Element and text position data:
- - - -
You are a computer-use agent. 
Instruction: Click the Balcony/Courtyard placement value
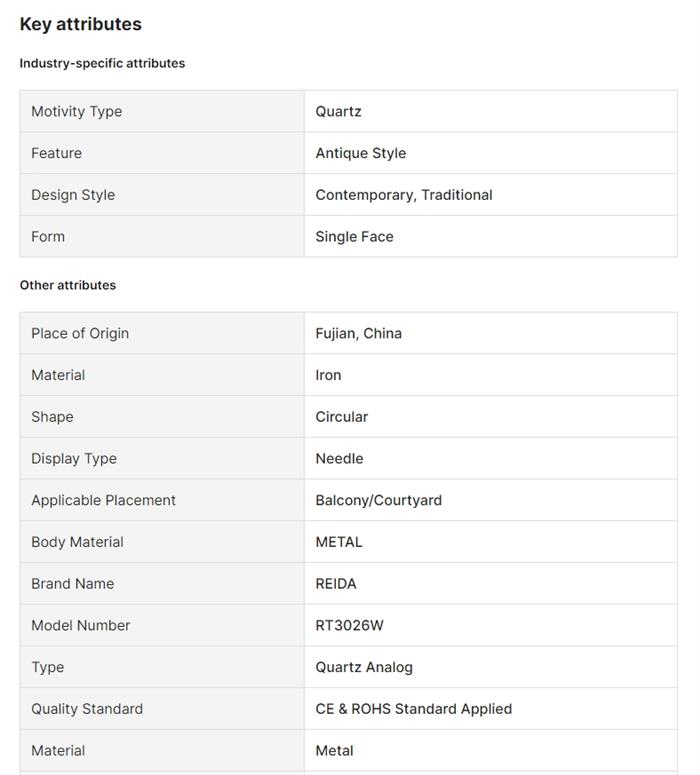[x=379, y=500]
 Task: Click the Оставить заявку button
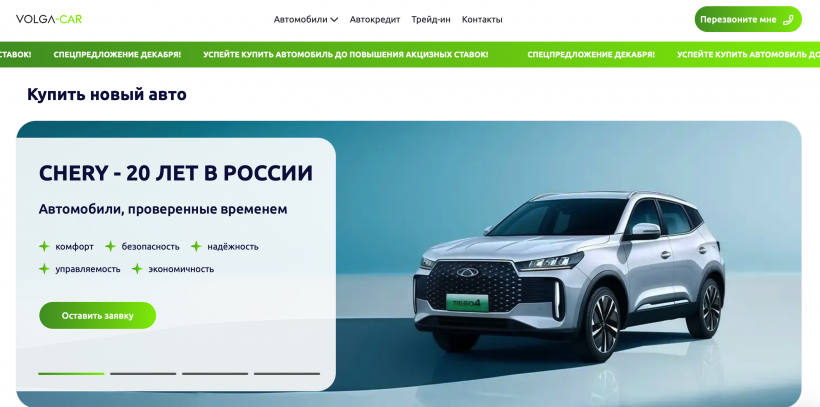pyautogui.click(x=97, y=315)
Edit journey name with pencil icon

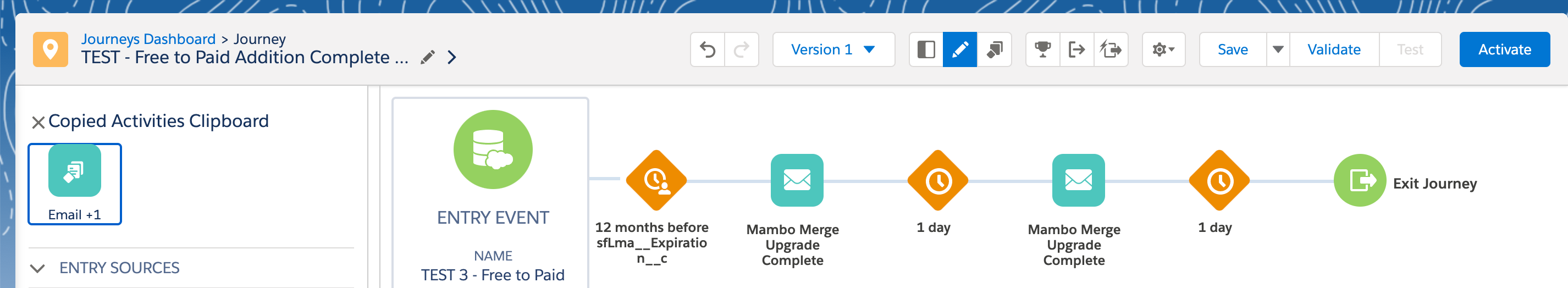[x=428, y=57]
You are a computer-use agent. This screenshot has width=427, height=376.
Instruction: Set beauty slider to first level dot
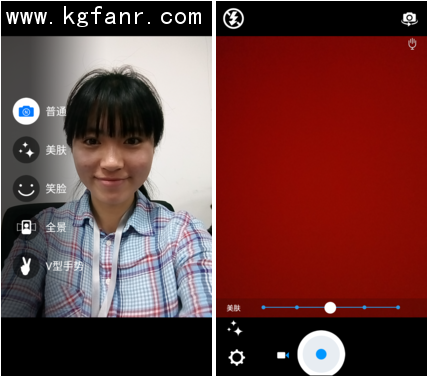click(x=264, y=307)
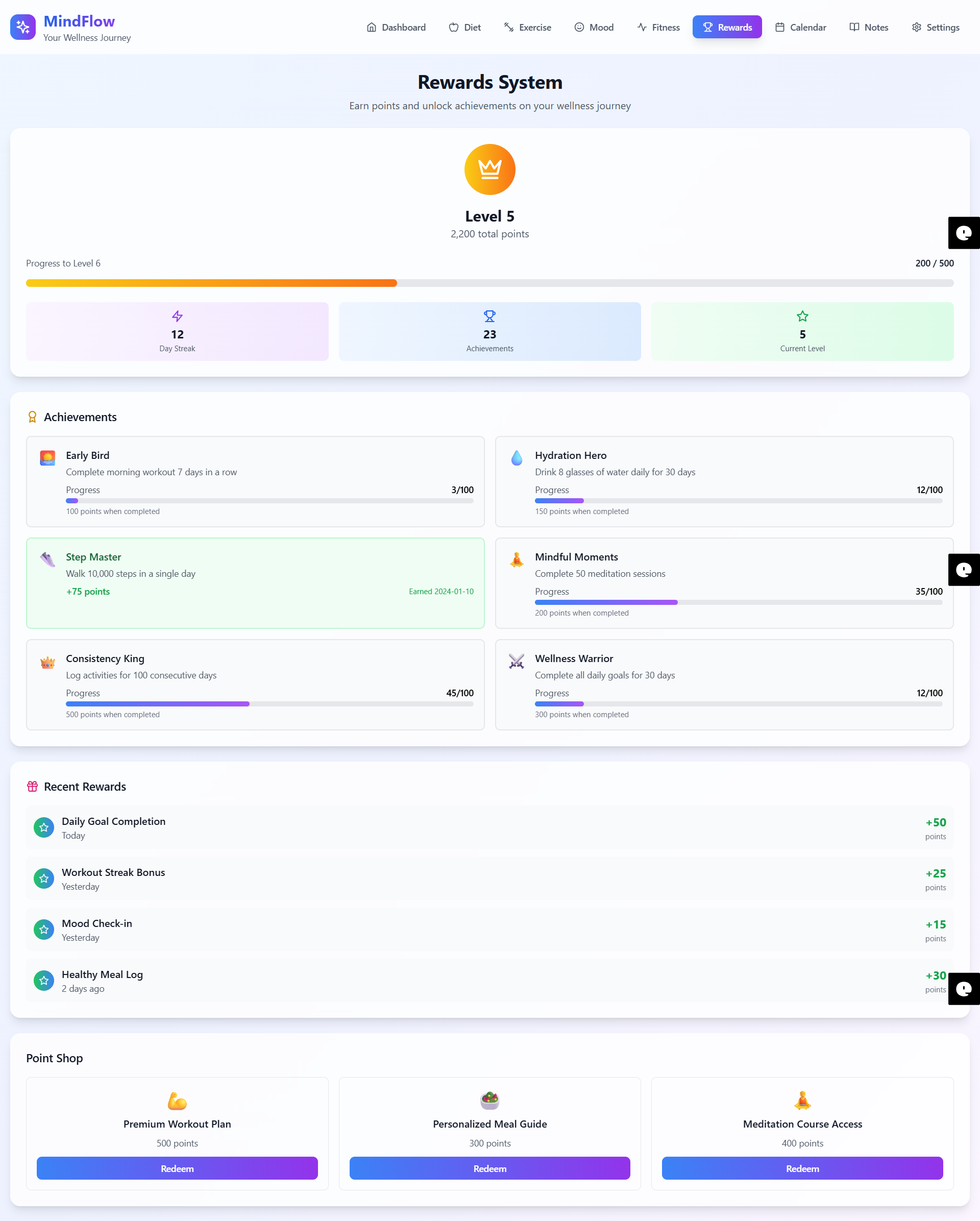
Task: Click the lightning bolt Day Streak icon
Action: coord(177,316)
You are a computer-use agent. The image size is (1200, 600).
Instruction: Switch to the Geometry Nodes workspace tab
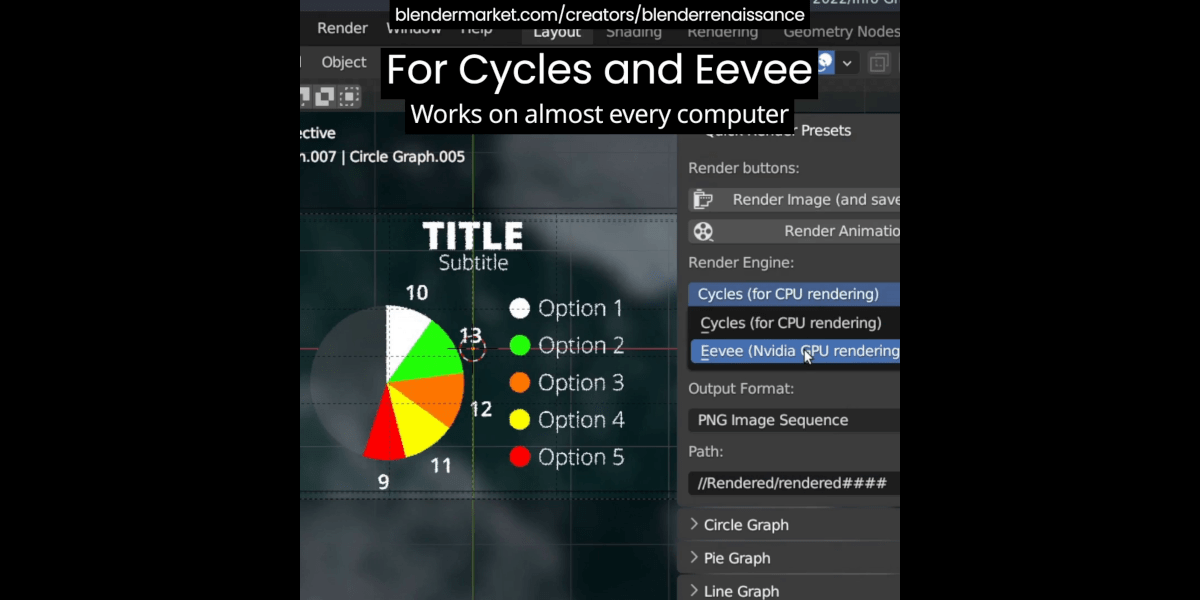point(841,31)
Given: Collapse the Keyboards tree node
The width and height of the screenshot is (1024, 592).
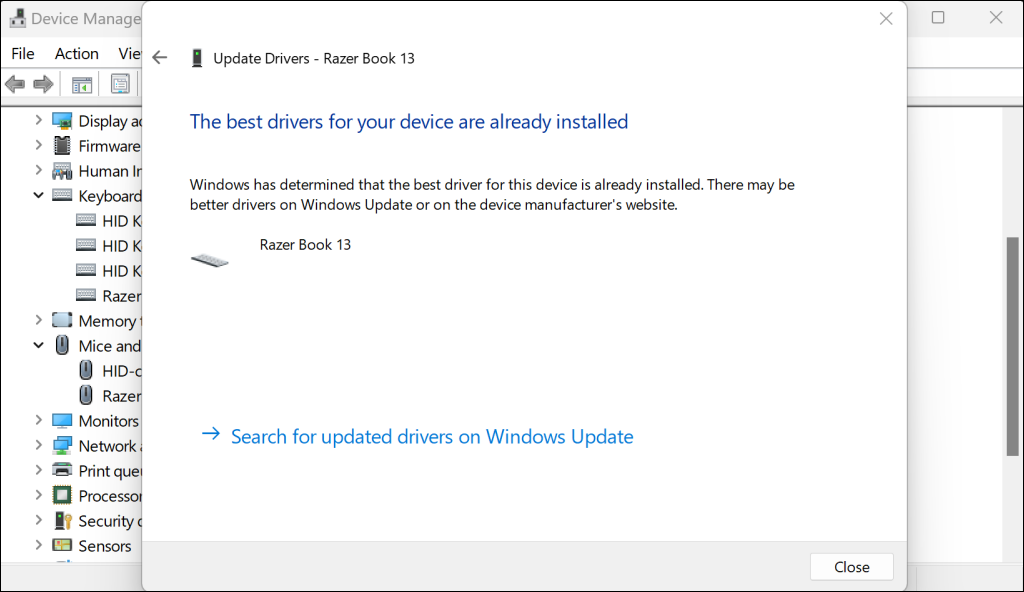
- - - -
Set task: Convert the stretch from the line containing "Edit journey name with pencil icon" through the end of the rows into a numbered list, omitting blank lines. Don't include the pictures.

Task answer:
1. Edit journey name with pencil icon
2. [x=428, y=57]
3. You are a computer-use agent. This screenshot has width=427, height=376.
4. Instruction: Set beauty slider to first level dot
5. click(x=264, y=307)
6. Task: Click the lightning bolt Day Streak icon
7. Action: coord(177,316)
8. You are a computer-use agent. The image size is (1200, 600).
9. Instruction: Switch to the Geometry Nodes workspace tab
10. point(841,31)
11. Given: Collapse the Keyboards tree node
12. The width and height of the screenshot is (1024, 592).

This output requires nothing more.